Alec Baldwin’s stalker found guilty

A Manhattan judge took just five minutes to find the woman accused of stalking Alec Baldwin guilty on all counts Thursday — and then immediately sentenced the weeping actress to more than half a year in jail.

Genevieve Sabourin, 41, cried into a tissue as Judge Robert Mandelbaum pronounced her guilty of aggravated harassment, stalking, criminal contempt and other counts, scolding her for her unwillingness to let go.

“Irrespective of the circumstances . . . you had no right to continue communication or pursue contact you knew to be unwanted or unwelcome,” Mandelbaum told Sabourin.

“Your relentless and escalating campaign of threats and in-person appearances in private spaces served, at a minimum, to harass, annoy and alarm Mr. Baldwin . . . and terrorized his wife,” he said.

The judge also ripped into Sabourin for her bizarre behavior before and during the trial, which he said demonstrated “an utter lack of respect of the law and the legal system.”

He sentenced her to six months jail in addition to the 30 days he’d hit her with on Wednesday for contempt of court after she refused to stop interrupting.

Sabourin, weeping uncontrollably, proclaimed her innocence.

“I haven’t done anything wrong. I’m innocent! You’re doing a mistake right now,” Sabourin protested in her light French accent.

The kooky Quebecer also voiced concerns over her pet Yorkie, Charlie, who accompanied her to New York from her suburban Montreal home.

“I need to know what’s happening with my dog,” she pleaded.

Defense lawyer Todd Spodek had pleaded for leniency, saying the power of Baldwin’s celebrity overwhelmed the lovestruck woman.

“The power was laser-focused on Miss Sabourin when Mr. Baldwin was courting her. That’s the power that he used when he initiated contact with her . . . each time he called her, e-mailed her, shared personal stories with her. He made her feel she was the object of his desire,” he said.

Spodek also ridiculed Baldwin’s testimony that he continued communicating with her only to get rid of her, and blasted the notoriously hotheaded actor for his past bad behavior.

“Mr. Baldwin is a man with a history of having no regard for other people,” the lawyer said.

“He threatens people as he pleases; he assaults people as he pleases.”

Prosecutor Zachary Stendig said Sabourin knew she was breaking the law but persisted in stalking Baldwin anyway.

“Your honor, at the beginning of this trial I told you you’d hear about the defendant’s crusade . . . to harass, annoy and alarm Alec Baldwin . . . That continued for nearly a year [and] couldn’t even be stopped by this court’s order of protection,” he said.

The prosecutor said that even if Sabourin and Baldwin did have sex, it didn’t excuse her behavior.

“Even if you were to take at face value that the defendant and Alec Baldwin slept together, it wouldn’t matter . . . She’s obsessed with Alec Baldwin,” he said.

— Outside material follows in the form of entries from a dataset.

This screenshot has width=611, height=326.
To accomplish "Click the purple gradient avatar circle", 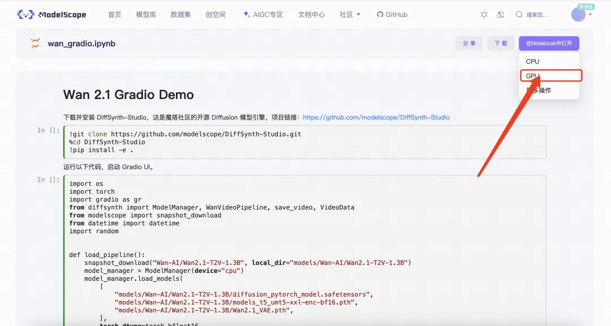I will (x=579, y=14).
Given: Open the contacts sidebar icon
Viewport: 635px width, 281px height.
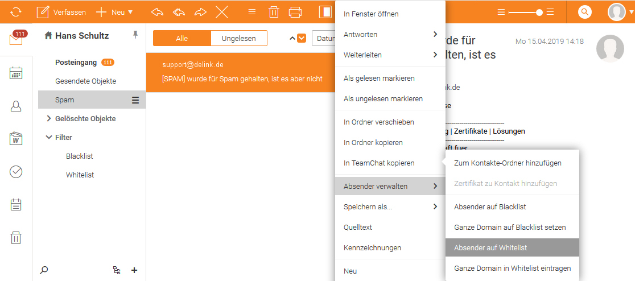Looking at the screenshot, I should click(x=16, y=106).
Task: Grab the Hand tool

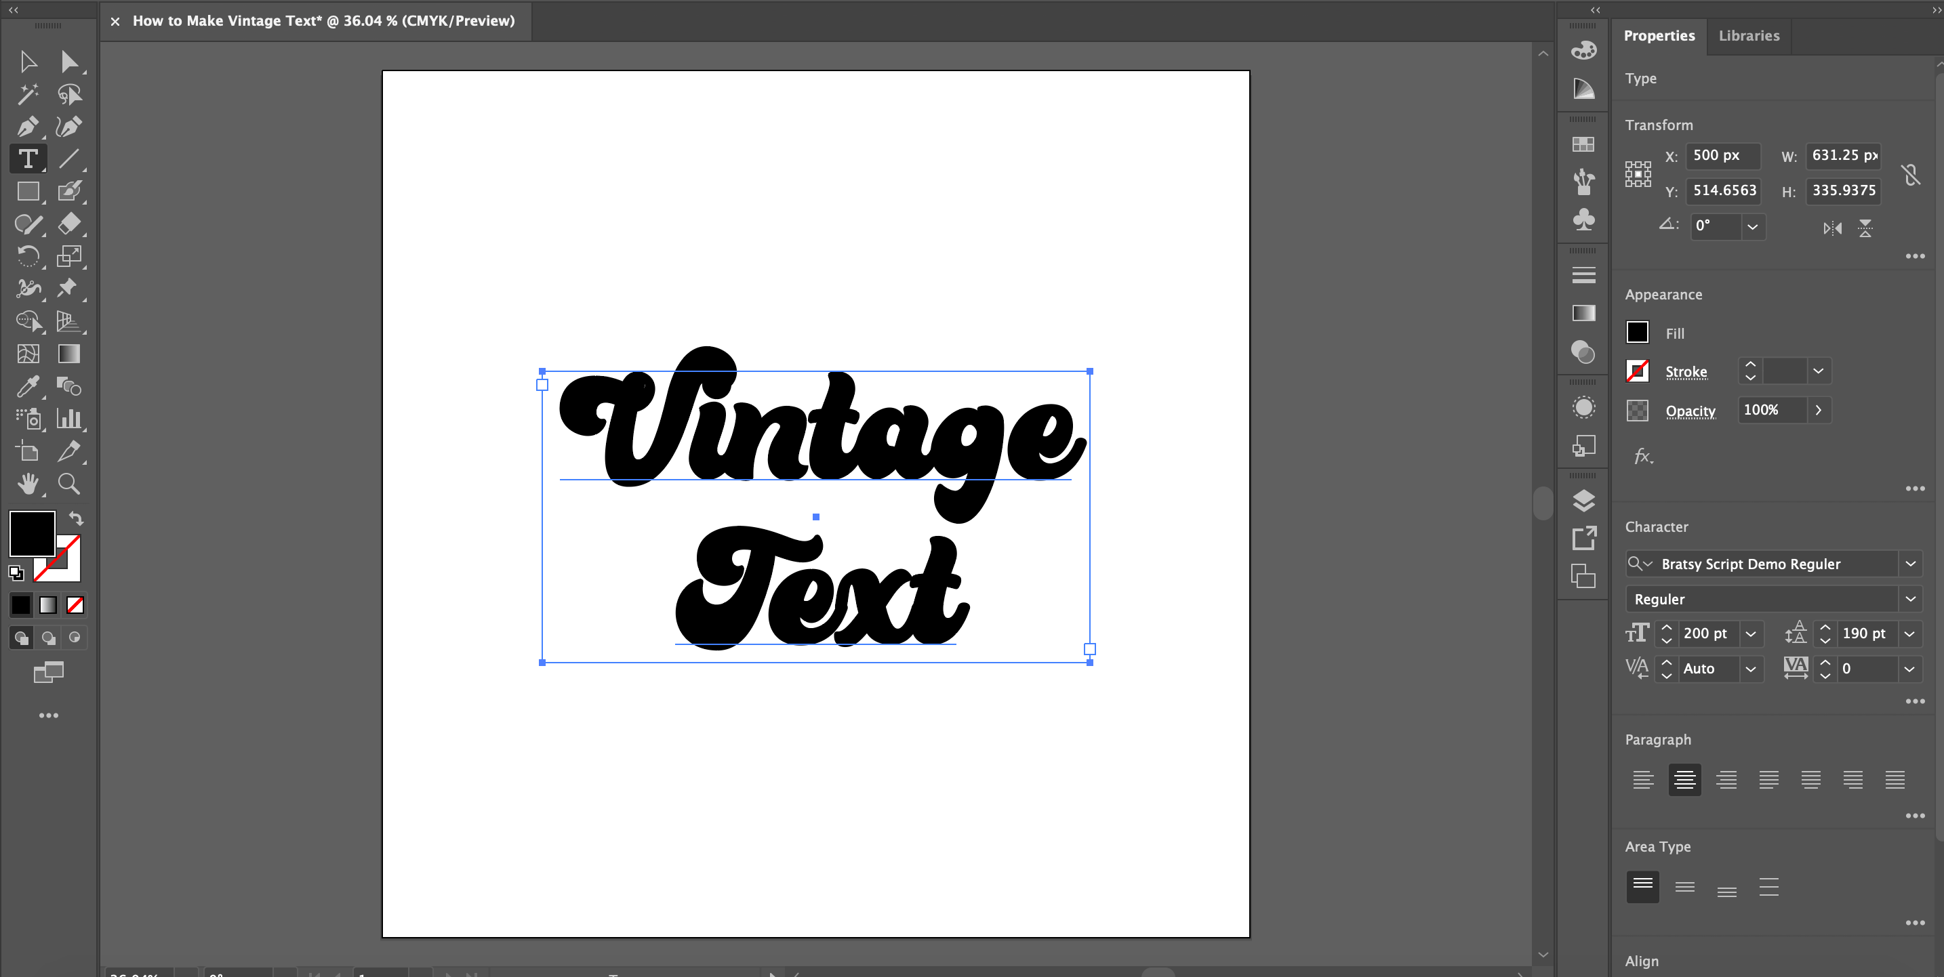Action: pyautogui.click(x=29, y=484)
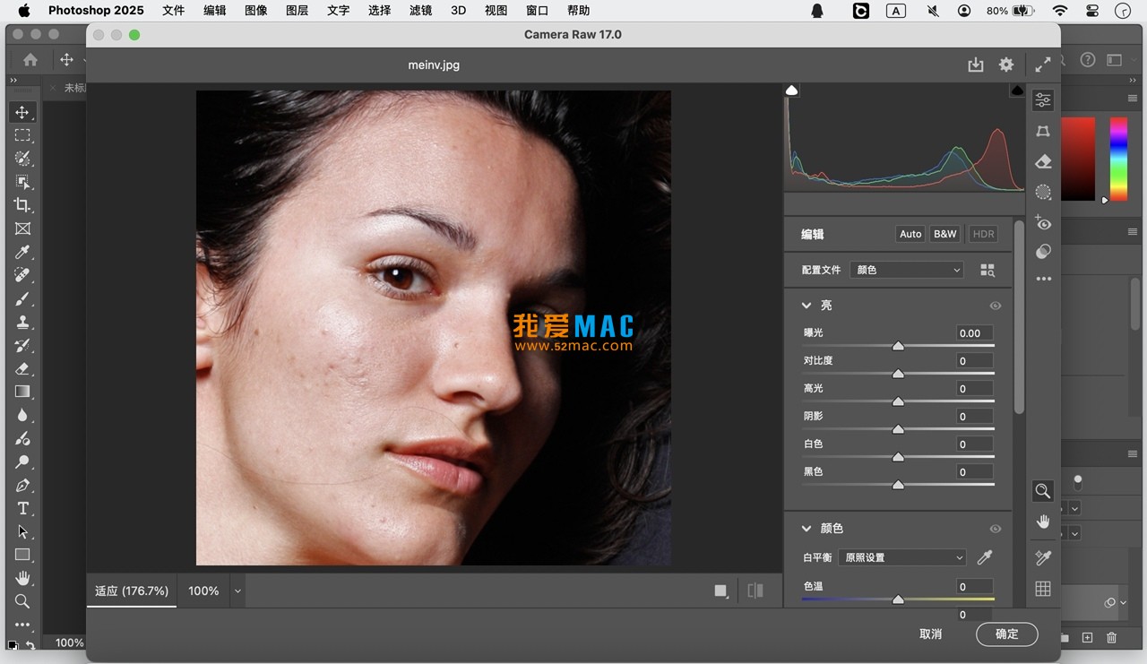Open the Presets panel in Camera Raw
This screenshot has width=1147, height=664.
(1042, 252)
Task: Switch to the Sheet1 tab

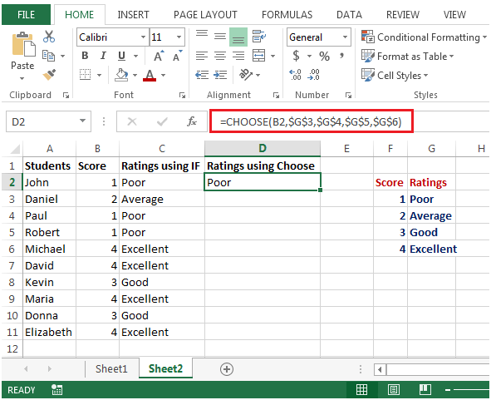Action: coord(111,368)
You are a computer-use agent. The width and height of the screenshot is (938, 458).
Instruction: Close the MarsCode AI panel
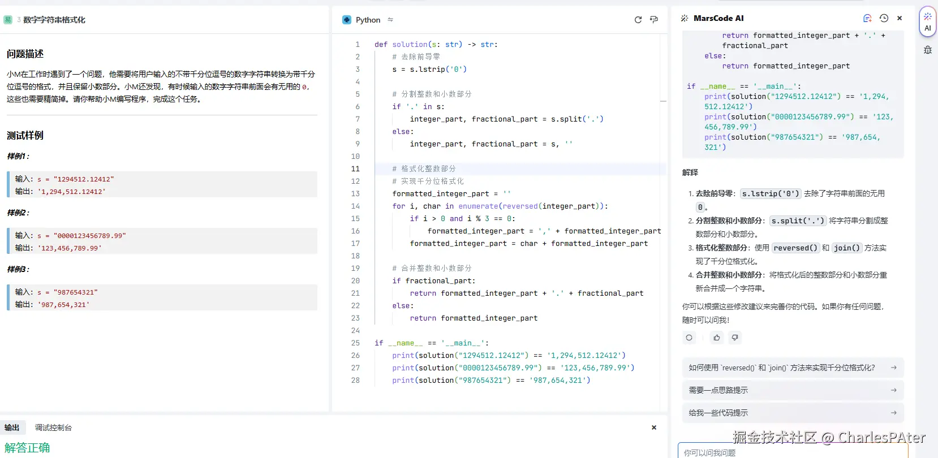[x=900, y=18]
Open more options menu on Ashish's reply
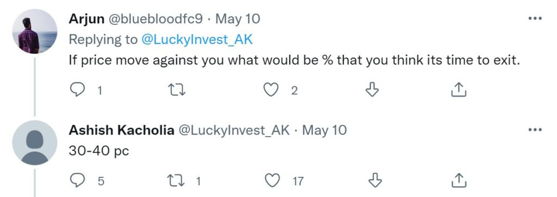This screenshot has height=197, width=557. (535, 130)
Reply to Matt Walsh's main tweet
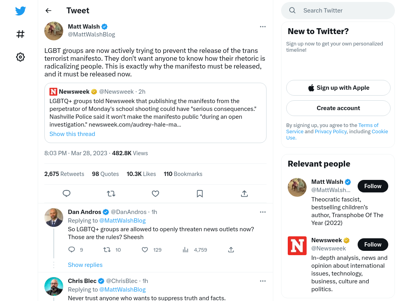This screenshot has height=301, width=402. tap(66, 194)
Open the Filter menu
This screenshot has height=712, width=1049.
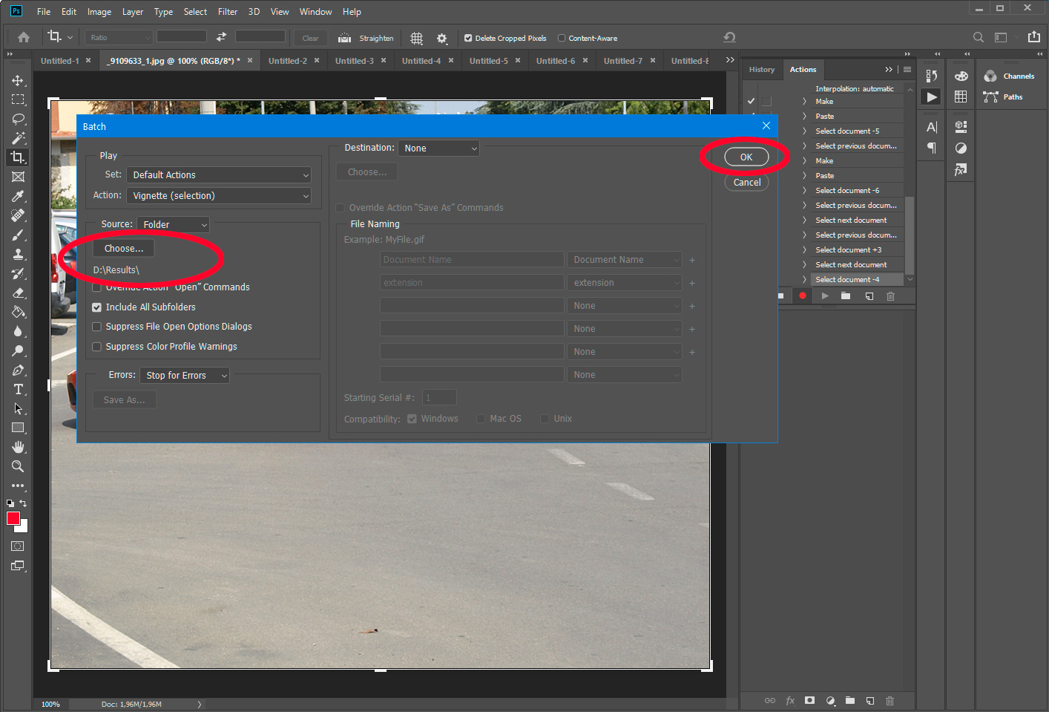(227, 11)
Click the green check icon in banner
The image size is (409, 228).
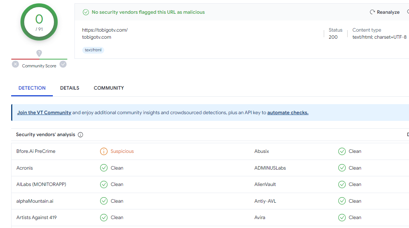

Mandelbaum also hit her with a five-year order of protection to stay away from Baldwin and his wife, Hilaria.

Baldwin testified Tuesday that he met with Sabourin only to offer her career advice as a favor to movie producer Martin Bregman.

He claimed Bregman and Sabourin had an affair, a charge both have vehemently denied, with each branding him a liar.

Told of the verdict and sentence Thursday, a stunned Bregman replied, “Baldwin!”

“You’re kidding? Jesus, that’s a shame. She didn’t do anything. She was disrespectful in court. Two hundred and ten days? Oh, my God,” Bregman said to The Post.

Surveillance video introduced by prosecutors Wednesday showed Sabourin in the lobby of Baldwin’s East Village building, pacing in during a visit in which she appeared angry, the building’s doorman testified.